I am in the middle of moving out and possibly getting divorced. I am devastated. I really wish things could go back to the way things were before. I wish I had been enough and I wish he could see that I loved him so much but he was hurting me and my daughter.
I probably have Bpd. He has control/jealousy issues. The latest things that have triggered me are him saying that "all women cheat", that I have serious issues and that this is all my fault.
I really miss when he would see how after a fight he had said something that was out of line and apologize and we would work on getting better, now all I see is just resentment and hatred. It is really sad.

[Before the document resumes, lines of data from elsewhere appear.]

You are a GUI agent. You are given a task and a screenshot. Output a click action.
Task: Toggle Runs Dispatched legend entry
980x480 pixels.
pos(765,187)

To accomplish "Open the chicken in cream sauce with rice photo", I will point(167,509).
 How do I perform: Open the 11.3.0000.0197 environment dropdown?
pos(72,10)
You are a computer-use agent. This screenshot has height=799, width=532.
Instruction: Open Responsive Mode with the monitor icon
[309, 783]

The thing I hate most about myself is not caring about my own self-worth. After he told me that there are no women who don't cheat (and for the record I have never cheated on him), and that all women are the same and he doesn't know a single good woman, I still wanted to kiss him and sleep with him.
He knows I am moving out and he accepts it and says now he just wants to satisfy his physical needs until I move out. I know I am torturing myself but I keep sleeping with him hoping he will miss me and want to work on this and I can't bear the thought of him really moving on and sleeping with someone else and telling them how horrible I was and how much happier they are now.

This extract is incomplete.